2.5. Oxidative stress in skin fibrosis

In dermatology, fibrosis is the hallmark component of many skin diseases, including systemic sclerosis (SSc), keloids, hypertrophic scars, and graft-versus-host disease [105]. Fibrosis develops in the dermis, the connective tissue layer between the basement membrane and the epidermis and is mainly composed by ECM [106]. Fibrotic skin disorders can greatly impact patient quality of life with organ dysfunction and psychological sequelae [107], [108], [109]. Oxidative stress is thought to play a significant role in cellular functions involved in skin fibrosis [110]. NOX-derived ROS are involved at various levels of skin fibrosis and interfere with redox-sensitive intracellular signaling pathways, including inhibition of protein tyrosine phosphatases, activation of certain transcription factors, and modulation of enzymes [111]. In the skin, NOX enzymes play a key role in excess ECM protein synthesis via indirectly activating key protein tyrosine kinases [112] and may interfere with ECM degradation by activating matrix metalloproteinases (MMPs) [113]. In scleroderma, a complex connective tissue disorder characterized by the excessive deposition of ECM proteins in the skin and internal organs [114], the source of oxidative stress is attributed to ROS production by fibroblasts and activated leukocytes via NOX enzymes [115]. NOXs promote fibroblast proliferation and differentiation into myofibroblasts by increasing α-SMA and collagen (Col) expression and induce the expression of TGF-β1, the chemokine ligand (CCL)-2 and PDGFR [115], [116], [117], [118], [119], [120], [121], thus highlighting the importance of NOX enzymes in SSc.

3. Redox-sensitive microRNAs

MiRNAs comprise a large family of conserved, small, non-coding RNAs of 19–25 nucleotides (nt) long that regulate gene expression at the post-transcriptional level by binding to the 3′-untranslated region (3′-UTR), coding sequences or 5′-untranslated region (5′-UTR) of target messenger RNAs and leading to the inhibition of translation or mRNA degradation [122], [123]. Their discovery in 1993 by the laboratories of Ambros and Ruvkun, revolutionized the comprehension of the post-transcriptional regulation of gene expression [124]. In humans, miRNAs are predicted to control the activity of ~30% of the genome. At present there are more than 2500 miRNAs described. Each miRNAs is transcribed by RNA polymerase II as a long precursor RNA, called primary miRNA (pri-miRNA), which is then subjected to nuclear processing by the Drosha–DGCR8’microprocessor’ complex. The resulting intermediate, a harpin shape precursor miRNA (pre-miRNA) of ~70 nt in length, is exported to the cytoplasm and then further shortened by Dicer, yielding a ~22-nt mature miRNA. In the cytoplasm, miRNAs associate with specific mRNAs within a multiprotein complex of Argonaute proteins, known as the RNA-induced silencing complex (RISC), providing sequence-specific silencing activity [124]. Considering hundreds of miRNA genes, each with many dozens of targets, it is expected that regulation by miRNAs may occur in any cellular function in health or disease [124], [125], [126], [127]. In the last years, it has been found that miRNAs are able to “fine-tune” the regulation of redox signaling, by direct interaction with Nrf2, as mentioned above, the major transcriptional regulator of the defence against ROS [27], [28]. MiRNAs may also interact with its co-regulators Kelch-like ECH-associated protein 1 (Keap1) and CNC homolog 1 (Bach1) or regulate the generation of ROS. These new subset of miRNAs that either regulate redox pathways or are themselves regulated by the cellular redox state have been termed “redoximiRs” [128].

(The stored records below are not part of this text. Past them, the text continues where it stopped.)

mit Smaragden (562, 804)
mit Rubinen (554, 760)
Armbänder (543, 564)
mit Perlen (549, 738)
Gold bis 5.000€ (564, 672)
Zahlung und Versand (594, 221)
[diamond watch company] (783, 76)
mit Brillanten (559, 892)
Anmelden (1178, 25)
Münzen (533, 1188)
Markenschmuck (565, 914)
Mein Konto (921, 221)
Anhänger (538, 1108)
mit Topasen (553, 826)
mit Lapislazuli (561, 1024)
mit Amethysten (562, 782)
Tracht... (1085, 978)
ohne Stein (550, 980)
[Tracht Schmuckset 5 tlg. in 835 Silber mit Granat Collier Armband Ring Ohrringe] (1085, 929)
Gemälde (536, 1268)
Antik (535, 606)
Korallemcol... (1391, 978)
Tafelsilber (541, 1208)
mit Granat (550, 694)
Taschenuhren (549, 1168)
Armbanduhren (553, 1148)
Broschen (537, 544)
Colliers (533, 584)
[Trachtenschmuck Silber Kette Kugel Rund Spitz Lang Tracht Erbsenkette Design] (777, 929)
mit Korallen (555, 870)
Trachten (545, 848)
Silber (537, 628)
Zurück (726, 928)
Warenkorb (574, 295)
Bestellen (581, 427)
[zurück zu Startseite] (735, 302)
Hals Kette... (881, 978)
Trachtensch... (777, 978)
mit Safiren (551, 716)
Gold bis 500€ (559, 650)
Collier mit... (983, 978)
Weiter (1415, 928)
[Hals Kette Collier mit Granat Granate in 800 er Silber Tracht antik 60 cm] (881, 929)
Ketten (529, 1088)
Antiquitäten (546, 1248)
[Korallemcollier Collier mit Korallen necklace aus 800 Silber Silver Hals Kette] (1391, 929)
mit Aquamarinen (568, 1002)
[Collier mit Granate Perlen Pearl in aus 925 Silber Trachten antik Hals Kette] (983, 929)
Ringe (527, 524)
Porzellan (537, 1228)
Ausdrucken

4. RedoximiRs regulate fibrogenesis by diverse mechanisms

In the last decade, miRNAs have been shown to be regulators of pro- and anti-fibrotic processes in human diseases and this subset of miRNAs are called “fibromiRs” [129]. Aberrant expression of “fibromiRs” drives initiation and progression of the fibrotic process in response to persistent tissue injury [129]. Moreover, TGF-β signaling through Smad proteins can regulate the transcription of miRNAs by DNA binding or the miRNA maturation by associating with the Drosha/DGCR8 complex [130], suggesting a possible link between miRNAs and fibrogenesis. Given the important role of oxidative stress in organ fibrosis, and the fact that miRNAs are implicated in fibrogenesis, the potential intersection between the sets of “redoximiRs” and “fibromiRs” team has gained increasing interest. We propose that this subset of miRNAs may be termed “redoxifibromiRs” and in the following sections we provide examples of representative members as well as describe their redox-based mechanism of action and involvement in fibrogenesis.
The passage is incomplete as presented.